Heading into 2026, the US economy is increasingly on track for a “stagflation lite” scenario: GDP growth running below the typical 2% trend while inflation remains uncomfortably high. Still, most important economic stories may lie beneath the surface, so RBC Economics explores the five main trends we expect in 2026.
Five key trends
- Stagflation lite will worsen, but the inflation story in 2026 is not just about tariffs. A confluence of factors may create an uncomfortable environment where core inflation is forecasted to stay above 3% year-over-year for most of the year.
- A “new” US consumer is emerging. It should be well appreciated by now that the US consumer is becoming increasingly fragmented.

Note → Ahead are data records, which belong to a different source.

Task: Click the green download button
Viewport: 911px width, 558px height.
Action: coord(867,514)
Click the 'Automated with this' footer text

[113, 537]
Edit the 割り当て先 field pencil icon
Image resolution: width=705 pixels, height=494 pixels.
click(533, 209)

- The labour market is losing its edge as a leading indicator. It shows tentative signs of weakening—with rising unemployment, slower hiring and sector-specific struggles—though it remains historically tight at 4.4% unemployment.
- AI is driving growth—but not productivity yet. Some are conflating the economic forces of growth with productivity. The AI boom has so far been purely an investment in infrastructure that is boosting current growth.
- Big government will put a floor and ceiling on growth. Looking ahead, 2027 may see larger cuts to government spending, but for now, 2026 is likely to benefit from current spending.
“Structural disruptions to this economic cycle will persist as demographic forces and immigration policy play an increasingly important role in the labour market. At the same time, cyclical tariff disruptions will fade, but not without changing the way businesses and consumers behave.”